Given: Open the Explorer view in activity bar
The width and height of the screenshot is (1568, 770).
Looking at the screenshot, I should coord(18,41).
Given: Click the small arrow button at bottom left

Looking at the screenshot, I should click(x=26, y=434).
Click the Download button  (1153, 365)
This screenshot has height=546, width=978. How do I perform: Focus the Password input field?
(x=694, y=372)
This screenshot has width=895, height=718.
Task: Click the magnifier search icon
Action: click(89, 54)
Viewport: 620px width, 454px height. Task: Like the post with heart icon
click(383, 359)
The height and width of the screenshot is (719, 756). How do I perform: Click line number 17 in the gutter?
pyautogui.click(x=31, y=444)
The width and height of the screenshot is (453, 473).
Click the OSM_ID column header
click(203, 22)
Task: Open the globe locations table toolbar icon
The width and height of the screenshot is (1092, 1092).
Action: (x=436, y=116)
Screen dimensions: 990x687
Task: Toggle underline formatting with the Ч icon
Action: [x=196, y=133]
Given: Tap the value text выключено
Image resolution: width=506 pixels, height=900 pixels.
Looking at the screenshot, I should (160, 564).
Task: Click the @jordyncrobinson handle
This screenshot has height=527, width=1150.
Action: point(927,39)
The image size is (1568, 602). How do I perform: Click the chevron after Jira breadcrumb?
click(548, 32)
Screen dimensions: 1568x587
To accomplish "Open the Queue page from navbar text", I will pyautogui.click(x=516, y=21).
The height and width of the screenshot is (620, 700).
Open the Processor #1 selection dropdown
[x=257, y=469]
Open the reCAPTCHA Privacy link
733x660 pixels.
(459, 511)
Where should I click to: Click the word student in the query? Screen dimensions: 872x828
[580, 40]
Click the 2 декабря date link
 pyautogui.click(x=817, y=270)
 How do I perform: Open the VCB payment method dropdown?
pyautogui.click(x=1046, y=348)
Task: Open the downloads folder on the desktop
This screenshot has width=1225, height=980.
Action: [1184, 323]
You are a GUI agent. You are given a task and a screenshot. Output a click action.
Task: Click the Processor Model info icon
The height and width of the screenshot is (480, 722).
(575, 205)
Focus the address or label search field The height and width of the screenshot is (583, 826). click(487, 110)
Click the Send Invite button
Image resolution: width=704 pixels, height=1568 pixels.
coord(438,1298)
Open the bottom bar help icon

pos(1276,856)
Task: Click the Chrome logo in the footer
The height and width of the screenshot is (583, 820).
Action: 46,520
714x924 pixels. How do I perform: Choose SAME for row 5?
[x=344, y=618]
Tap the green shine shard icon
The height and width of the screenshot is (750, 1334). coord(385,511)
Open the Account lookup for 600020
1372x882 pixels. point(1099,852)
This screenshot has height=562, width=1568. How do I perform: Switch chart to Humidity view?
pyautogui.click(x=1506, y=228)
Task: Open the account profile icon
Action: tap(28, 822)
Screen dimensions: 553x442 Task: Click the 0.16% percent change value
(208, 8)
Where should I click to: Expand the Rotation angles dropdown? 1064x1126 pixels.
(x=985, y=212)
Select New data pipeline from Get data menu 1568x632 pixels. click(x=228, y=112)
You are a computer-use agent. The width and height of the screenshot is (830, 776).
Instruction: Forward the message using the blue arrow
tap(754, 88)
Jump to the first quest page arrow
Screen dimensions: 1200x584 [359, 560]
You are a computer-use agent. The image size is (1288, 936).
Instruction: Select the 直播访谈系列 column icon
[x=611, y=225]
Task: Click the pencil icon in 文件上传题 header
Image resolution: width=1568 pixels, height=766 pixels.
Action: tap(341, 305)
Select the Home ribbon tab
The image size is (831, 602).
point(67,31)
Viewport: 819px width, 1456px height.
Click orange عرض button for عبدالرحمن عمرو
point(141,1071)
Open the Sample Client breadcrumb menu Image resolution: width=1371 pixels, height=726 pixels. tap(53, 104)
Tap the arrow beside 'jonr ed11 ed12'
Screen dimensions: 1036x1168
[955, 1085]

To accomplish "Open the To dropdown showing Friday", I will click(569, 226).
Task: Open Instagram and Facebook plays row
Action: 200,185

* * * *

Copy every line of the items above verbatim, keeping their order and wording unchanged.

Given: Open the Explorer view in activity bar
The width and height of the screenshot is (1568, 770).
Looking at the screenshot, I should coord(18,41).
Given: Click the small arrow button at bottom left

Looking at the screenshot, I should click(x=26, y=434).
Click the Download button  (1153, 365)
This screenshot has height=546, width=978. How do I perform: Focus the Password input field?
(x=694, y=372)
This screenshot has width=895, height=718.
Task: Click the magnifier search icon
Action: click(89, 54)
Viewport: 620px width, 454px height. Task: Like the post with heart icon
click(383, 359)
The height and width of the screenshot is (719, 756). How do I perform: Click line number 17 in the gutter?
pyautogui.click(x=31, y=444)
The width and height of the screenshot is (453, 473).
Click the OSM_ID column header
click(203, 22)
Task: Open the globe locations table toolbar icon
The width and height of the screenshot is (1092, 1092).
Action: (x=436, y=116)
Screen dimensions: 990x687
Task: Toggle underline formatting with the Ч icon
Action: [x=196, y=133]
Given: Tap the value text выключено
Image resolution: width=506 pixels, height=900 pixels.
Looking at the screenshot, I should (160, 564).
Task: Click the @jordyncrobinson handle
This screenshot has height=527, width=1150.
Action: point(927,39)
The image size is (1568, 602). How do I perform: Click the chevron after Jira breadcrumb?
click(548, 32)
Screen dimensions: 1568x587
To accomplish "Open the Queue page from navbar text", I will pyautogui.click(x=516, y=21).
The height and width of the screenshot is (620, 700).
Open the Processor #1 selection dropdown
[x=257, y=469]
Open the reCAPTCHA Privacy link
733x660 pixels.
(459, 511)
Where should I click to: Click the word student in the query? Screen dimensions: 872x828
[580, 40]
Click the 2 декабря date link
 pyautogui.click(x=817, y=270)
 How do I perform: Open the VCB payment method dropdown?
pyautogui.click(x=1046, y=348)
Task: Open the downloads folder on the desktop
This screenshot has width=1225, height=980.
Action: [1184, 323]
You are a GUI agent. You are given a task and a screenshot. Output a click action.
Task: Click the Processor Model info icon
The height and width of the screenshot is (480, 722).
(575, 205)
Focus the address or label search field The height and width of the screenshot is (583, 826). click(487, 110)
Click the Send Invite button
Image resolution: width=704 pixels, height=1568 pixels.
coord(438,1298)
Open the bottom bar help icon

pos(1276,856)
Task: Click the Chrome logo in the footer
The height and width of the screenshot is (583, 820).
Action: 46,520
714x924 pixels. How do I perform: Choose SAME for row 5?
[x=344, y=618]
Tap the green shine shard icon
The height and width of the screenshot is (750, 1334). coord(385,511)
Open the Account lookup for 600020
1372x882 pixels. point(1099,852)
This screenshot has height=562, width=1568. How do I perform: Switch chart to Humidity view?
pyautogui.click(x=1506, y=228)
Task: Open the account profile icon
Action: tap(28, 822)
Screen dimensions: 553x442 Task: Click the 0.16% percent change value
(208, 8)
Where should I click to: Expand the Rotation angles dropdown? 1064x1126 pixels.
(x=985, y=212)
Select New data pipeline from Get data menu 1568x632 pixels. click(x=228, y=112)
You are a computer-use agent. The width and height of the screenshot is (830, 776).
Instruction: Forward the message using the blue arrow
tap(754, 88)
Jump to the first quest page arrow
Screen dimensions: 1200x584 [359, 560]
You are a computer-use agent. The image size is (1288, 936).
Instruction: Select the 直播访谈系列 column icon
[x=611, y=225]
Task: Click the pencil icon in 文件上传题 header
Image resolution: width=1568 pixels, height=766 pixels.
Action: tap(341, 305)
Select the Home ribbon tab
The image size is (831, 602).
point(67,31)
Viewport: 819px width, 1456px height.
Click orange عرض button for عبدالرحمن عمرو
point(141,1071)
Open the Sample Client breadcrumb menu Image resolution: width=1371 pixels, height=726 pixels. tap(53, 104)
Tap the arrow beside 'jonr ed11 ed12'
Screen dimensions: 1036x1168
[955, 1085]

To accomplish "Open the To dropdown showing Friday", I will click(569, 226).
Task: Open Instagram and Facebook plays row
Action: 200,185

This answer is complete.